The California Supreme Court held that three of the four provisions identified by the lower courts gave rise to substantive unconscionability:
- Mutuality: The California Supreme Court agreed that the lack of mutuality in the covered and excluded claims gave rise to substantive unconscionability. The agreement excluded from its coverage claims most likely to be brought by the employer including claims related to intellectual property rights, noncompete agreements, theft, and disclosure of trade secrets. Meanwhile, the only excluded claims that an employee might bring were already not arbitrable as a matter of law, such as claims for workers’ compensation and unemployment insurance benefits.
- Shortened statute of limitations: The California Supreme Court also agreed that the effective shortening of the statute of limitations for filing FEHA claims from three years to one year gave rise to substantive unconscionability. The court reiterated that while arbitration agreements may shorten the statute of limitations for filing claims, such must be reasonable.
- Attorney fee shifting: The California Supreme Court also agreed that a provision allowing the employer to recover attorney fees for prevailing on a motion to compel arbitration gave rise to substantive unconscionability. The court reasoned that such a provision imposed a potential expense on the employee that the employee would not have otherwise faced since employers ordinarily cannot recover attorney fees in a FEHA action unless there is a finding that the action was frivolous, unreasonable, or groundless.

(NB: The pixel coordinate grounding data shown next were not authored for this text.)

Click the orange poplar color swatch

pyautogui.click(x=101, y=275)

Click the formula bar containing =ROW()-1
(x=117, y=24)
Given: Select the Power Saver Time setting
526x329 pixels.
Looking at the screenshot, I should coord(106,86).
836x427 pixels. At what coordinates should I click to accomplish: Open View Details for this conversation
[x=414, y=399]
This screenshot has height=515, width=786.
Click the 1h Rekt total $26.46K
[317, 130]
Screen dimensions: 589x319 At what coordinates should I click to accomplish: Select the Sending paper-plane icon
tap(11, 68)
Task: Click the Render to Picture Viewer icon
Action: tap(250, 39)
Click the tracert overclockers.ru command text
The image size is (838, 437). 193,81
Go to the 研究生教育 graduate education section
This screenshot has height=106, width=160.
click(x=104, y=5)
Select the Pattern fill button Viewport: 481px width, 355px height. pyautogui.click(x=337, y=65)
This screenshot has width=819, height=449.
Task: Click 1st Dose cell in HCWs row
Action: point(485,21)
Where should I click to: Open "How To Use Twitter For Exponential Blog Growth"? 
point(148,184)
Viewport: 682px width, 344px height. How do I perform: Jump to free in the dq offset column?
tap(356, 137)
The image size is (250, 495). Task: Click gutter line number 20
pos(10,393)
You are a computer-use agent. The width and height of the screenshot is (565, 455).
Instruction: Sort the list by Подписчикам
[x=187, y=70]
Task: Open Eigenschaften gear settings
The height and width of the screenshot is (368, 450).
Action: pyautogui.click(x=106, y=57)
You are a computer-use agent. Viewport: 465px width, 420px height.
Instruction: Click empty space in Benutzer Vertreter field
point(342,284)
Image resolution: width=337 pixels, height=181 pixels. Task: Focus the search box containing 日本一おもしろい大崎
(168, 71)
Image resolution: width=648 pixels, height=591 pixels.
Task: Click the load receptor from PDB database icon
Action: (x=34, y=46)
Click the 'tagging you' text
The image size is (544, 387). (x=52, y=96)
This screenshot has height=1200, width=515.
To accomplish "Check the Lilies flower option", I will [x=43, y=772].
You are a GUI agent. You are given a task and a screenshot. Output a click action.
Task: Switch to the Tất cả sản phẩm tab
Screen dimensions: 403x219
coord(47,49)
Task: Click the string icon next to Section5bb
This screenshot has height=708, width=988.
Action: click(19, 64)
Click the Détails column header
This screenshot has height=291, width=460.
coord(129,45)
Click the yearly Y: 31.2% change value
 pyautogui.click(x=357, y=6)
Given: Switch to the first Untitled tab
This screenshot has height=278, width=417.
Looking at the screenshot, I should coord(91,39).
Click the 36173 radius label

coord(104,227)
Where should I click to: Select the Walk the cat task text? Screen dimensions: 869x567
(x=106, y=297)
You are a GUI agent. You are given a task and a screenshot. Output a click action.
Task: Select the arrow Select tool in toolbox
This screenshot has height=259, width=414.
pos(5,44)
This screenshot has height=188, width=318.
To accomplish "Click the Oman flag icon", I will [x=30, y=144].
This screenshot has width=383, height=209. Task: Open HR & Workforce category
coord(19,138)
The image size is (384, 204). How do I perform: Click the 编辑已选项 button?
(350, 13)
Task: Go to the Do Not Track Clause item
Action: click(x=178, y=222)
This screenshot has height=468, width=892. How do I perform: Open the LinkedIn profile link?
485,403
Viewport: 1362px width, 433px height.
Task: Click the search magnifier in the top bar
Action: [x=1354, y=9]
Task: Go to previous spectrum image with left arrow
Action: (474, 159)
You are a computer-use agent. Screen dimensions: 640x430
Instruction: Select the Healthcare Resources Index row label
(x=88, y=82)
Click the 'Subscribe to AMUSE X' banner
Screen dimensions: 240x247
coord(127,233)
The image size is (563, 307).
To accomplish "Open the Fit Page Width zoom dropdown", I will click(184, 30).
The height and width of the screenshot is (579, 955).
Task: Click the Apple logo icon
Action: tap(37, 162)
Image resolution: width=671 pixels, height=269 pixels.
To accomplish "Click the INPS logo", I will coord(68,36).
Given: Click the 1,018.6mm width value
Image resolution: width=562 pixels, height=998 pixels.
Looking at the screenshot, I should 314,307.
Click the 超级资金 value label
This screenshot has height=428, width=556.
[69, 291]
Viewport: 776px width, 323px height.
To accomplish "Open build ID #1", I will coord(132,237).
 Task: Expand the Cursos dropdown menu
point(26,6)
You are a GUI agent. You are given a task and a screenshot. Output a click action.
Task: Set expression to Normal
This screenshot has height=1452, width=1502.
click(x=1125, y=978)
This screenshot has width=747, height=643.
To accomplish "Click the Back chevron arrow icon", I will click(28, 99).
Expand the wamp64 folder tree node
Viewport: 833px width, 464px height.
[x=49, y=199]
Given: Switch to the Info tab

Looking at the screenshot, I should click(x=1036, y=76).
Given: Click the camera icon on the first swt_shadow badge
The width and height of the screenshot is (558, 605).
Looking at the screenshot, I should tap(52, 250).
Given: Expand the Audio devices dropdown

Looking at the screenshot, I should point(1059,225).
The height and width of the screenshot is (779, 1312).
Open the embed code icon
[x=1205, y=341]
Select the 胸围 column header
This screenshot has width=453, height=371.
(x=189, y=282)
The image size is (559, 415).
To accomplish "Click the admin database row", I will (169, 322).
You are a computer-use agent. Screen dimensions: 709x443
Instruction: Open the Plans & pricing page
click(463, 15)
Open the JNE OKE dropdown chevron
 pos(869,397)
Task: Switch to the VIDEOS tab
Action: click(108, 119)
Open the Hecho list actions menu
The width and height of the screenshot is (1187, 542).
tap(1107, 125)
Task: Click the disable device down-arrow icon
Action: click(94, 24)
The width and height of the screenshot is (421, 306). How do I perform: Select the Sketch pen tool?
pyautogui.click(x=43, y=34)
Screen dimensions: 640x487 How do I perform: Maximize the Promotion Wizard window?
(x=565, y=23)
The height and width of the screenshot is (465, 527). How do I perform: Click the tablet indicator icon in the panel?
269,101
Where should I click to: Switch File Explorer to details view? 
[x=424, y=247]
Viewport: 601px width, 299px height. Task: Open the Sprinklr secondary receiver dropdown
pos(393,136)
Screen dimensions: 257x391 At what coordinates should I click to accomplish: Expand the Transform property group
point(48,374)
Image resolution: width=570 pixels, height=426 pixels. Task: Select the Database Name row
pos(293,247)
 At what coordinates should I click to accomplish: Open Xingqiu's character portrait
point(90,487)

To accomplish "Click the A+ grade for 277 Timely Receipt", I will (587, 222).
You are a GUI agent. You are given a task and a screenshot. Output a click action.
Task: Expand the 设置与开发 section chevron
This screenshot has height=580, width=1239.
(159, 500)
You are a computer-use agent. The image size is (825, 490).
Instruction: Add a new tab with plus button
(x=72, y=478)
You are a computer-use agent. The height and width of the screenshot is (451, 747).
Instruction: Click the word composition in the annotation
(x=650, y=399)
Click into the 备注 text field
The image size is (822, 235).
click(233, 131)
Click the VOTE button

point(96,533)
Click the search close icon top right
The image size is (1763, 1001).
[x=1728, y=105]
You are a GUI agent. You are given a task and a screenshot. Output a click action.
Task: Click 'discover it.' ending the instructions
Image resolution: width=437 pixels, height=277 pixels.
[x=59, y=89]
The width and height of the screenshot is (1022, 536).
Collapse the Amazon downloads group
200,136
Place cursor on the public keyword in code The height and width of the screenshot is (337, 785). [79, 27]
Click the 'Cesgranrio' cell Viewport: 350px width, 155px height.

- Discovery limitations: The California Supreme Court disagreed, however, with the conclusion that the agreement’s limitation on depositions gave rise to substantive unconscionability. The court reiterated that arbitration agreements may include limitations on discovery so long as the employee is afforded discovery adequate to vindicate statutory rights. Rejecting the employee’s assertion that she would need at least seven depositions to prosecute her FEHA claims yet the agreement only afforded her four, the court stressed that unconscionability is determined at the time the agreement is entered, not in hindsight after claims are asserted. Moreover, four depositions were not unreasonable in light of the fact that the agreement could be construed as allowing the arbitrator to grant additional depositions if needed.
Red Flag Tips
- An arbitration agreement can be cured by severing or limiting a provision. It cannot be cured through reformation, augmentation, or a rewriting of the agreement.
- A court must consider whether severing the offending provisions and enforcing the balance of the agreement furthers the interests of justice.
California arbitration case law continues to evolve. Employers using arbitration agreements should have their agreements reviewed by their legal counsel to ensure enforceability.